The American Revolutionary War through the eyes of a Swiss immigrant
Hans Joachim Züblin from eastern Switzerland caused a furore in 18th century America. As minister John Zubly, he saw parallels between the Swiss Confederates and the rebels fighting against the British. He later changed sides, albeit with an unchanged outlook.
He began to emerge from obscurity in the 1760s. Growing tensions between the American colonists and the government in the mother country of Great Britain incited Zubly to issue pamphlets expressing his political views. Zubly criticised the treatment of the Americans by the British government in debates and sermons, which were printed and disseminated. In his 1766 sermon Stamp-Act Repealed, he railed against the Stamp Act measure, which the British government had imposed on the Americans the year before. In 1769, Zubly went further still by questioning the entire relationship with the mother country in his work A Humble Enquiry Into The Nature of the Dependency of the American Colonies upon the Parliament of Great-Britain.
Caught up in the war of independence
Besides the stories of Arnold von Melchtal and Walter Fürst, William Tell’s shooting of the apple also plays a prominent role in Zubly’s accounts. It all culminates in the war of liberation waged by the Swiss Confederates, who ran the ‘foreign bailiffs’ out of the country after the death of Gessler and the ‘Burgenbruch’ (destruction of the castles). Zubly’s account of Swiss history also includes the Habsburgs’ failed attempt to strike back at the Swiss Confederacy, when they were routed at Morgarten. His message was unmistakeable: the Swiss Confederates – pious and simple mountain dwellers – were attacked by a superior power, whom they nevertheless were able to defeat because of their courage and with God on their side.
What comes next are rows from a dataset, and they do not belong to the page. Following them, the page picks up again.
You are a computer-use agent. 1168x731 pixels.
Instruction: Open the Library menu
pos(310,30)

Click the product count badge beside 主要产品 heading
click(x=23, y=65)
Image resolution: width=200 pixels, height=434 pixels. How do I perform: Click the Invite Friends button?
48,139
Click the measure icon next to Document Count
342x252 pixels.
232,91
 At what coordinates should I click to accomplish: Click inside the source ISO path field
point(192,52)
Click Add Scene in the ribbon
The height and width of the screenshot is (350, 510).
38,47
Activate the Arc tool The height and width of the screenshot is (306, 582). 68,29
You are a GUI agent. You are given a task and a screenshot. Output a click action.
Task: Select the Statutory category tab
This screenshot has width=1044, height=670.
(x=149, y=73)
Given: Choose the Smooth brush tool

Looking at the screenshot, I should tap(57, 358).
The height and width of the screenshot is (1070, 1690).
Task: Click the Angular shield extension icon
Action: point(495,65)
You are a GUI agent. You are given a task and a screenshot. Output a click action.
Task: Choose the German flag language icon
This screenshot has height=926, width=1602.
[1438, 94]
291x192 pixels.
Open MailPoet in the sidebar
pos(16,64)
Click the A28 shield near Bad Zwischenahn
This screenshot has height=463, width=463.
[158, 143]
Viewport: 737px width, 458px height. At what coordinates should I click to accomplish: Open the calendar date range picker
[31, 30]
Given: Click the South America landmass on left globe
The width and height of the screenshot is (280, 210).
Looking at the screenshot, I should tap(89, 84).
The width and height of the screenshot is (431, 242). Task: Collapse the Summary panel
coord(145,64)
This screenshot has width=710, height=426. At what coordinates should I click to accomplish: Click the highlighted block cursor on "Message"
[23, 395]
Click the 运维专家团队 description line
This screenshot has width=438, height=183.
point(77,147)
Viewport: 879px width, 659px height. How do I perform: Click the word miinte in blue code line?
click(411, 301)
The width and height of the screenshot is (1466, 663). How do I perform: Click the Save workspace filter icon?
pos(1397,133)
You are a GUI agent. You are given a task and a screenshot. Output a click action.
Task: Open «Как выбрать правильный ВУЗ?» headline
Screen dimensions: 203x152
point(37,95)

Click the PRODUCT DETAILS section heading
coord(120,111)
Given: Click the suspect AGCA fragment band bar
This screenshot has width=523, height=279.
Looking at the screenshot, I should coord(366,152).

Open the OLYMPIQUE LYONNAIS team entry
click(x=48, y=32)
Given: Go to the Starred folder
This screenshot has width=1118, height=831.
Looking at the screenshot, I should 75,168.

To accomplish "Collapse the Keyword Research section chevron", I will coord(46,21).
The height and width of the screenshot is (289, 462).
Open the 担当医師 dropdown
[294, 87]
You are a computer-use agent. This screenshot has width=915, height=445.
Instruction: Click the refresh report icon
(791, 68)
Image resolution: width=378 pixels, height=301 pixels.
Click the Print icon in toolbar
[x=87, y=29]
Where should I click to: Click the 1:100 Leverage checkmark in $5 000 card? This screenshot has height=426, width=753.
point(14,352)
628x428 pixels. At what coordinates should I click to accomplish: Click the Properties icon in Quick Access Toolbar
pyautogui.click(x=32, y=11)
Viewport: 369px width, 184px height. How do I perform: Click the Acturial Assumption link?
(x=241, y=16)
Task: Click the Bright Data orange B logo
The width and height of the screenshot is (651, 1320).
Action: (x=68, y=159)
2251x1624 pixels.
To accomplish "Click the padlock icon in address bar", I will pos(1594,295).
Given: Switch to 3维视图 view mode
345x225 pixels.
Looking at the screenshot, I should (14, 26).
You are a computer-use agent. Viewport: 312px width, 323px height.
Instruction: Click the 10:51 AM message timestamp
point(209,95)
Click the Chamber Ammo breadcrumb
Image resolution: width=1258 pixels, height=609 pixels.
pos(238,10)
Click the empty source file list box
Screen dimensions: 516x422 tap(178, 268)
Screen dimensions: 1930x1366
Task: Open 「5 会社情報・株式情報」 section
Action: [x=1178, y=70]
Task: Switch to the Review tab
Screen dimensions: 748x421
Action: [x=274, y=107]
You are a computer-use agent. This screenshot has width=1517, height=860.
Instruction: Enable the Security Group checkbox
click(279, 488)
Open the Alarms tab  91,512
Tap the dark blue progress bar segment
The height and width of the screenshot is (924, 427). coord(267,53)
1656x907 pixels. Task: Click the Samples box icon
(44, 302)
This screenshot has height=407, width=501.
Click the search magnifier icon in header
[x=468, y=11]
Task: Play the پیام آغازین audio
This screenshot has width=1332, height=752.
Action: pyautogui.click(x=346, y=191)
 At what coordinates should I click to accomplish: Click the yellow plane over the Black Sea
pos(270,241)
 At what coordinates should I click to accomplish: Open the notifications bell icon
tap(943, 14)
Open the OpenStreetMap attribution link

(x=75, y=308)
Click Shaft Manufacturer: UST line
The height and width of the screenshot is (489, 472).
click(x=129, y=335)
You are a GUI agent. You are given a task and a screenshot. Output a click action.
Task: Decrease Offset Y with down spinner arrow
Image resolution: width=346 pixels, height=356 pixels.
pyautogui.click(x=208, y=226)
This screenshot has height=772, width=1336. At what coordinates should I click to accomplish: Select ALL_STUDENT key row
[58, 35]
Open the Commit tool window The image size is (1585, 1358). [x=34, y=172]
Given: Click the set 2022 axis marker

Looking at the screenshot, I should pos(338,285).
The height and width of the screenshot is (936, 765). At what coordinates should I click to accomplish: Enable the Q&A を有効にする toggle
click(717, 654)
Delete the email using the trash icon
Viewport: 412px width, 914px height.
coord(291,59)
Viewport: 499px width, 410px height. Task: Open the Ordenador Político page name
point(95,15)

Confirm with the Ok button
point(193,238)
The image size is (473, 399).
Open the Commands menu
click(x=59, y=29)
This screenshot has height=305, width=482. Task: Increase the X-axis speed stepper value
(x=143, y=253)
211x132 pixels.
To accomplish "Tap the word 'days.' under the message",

Then it all changed for Zubly: between 1775 and 1777, he was greatly criticised, arrested twice and ended up banned from Savannah, his place of residence – all through the actions of the American rebels. What caused the campaigner for freedom to be subjected to this treatment by his own side?
From prophet to sinner
After he was rearrested in 1777, the rebels wanted to make an example of John Zubly to deter people with similar lukewarm patriotic sentiments. Zubly was banned from Savannah, his possessions were confiscated and his entire library thrown in the river. The exact size of this library is unknown, but contemporaries considered it extremely large and valuable.
Identical, yet different
The Swiss never rebelled against their legitimate ruler, the Emperor. They only opposed the Habsburgs who were illegitimate usurpers, he said. The Swiss Confederates had shown mercy to their defeated foes after battle, even consistently making peace whenever possible. They were the chosen people and, as such, had always had God on their side. This contrasted with the Americans, for example a Benjamin Franklin or John Adams, who advocated a more uncompromising approach. The American rebels also sought no reconciliation with the enemy, unlike the Swiss Confederates, claimed Zubly.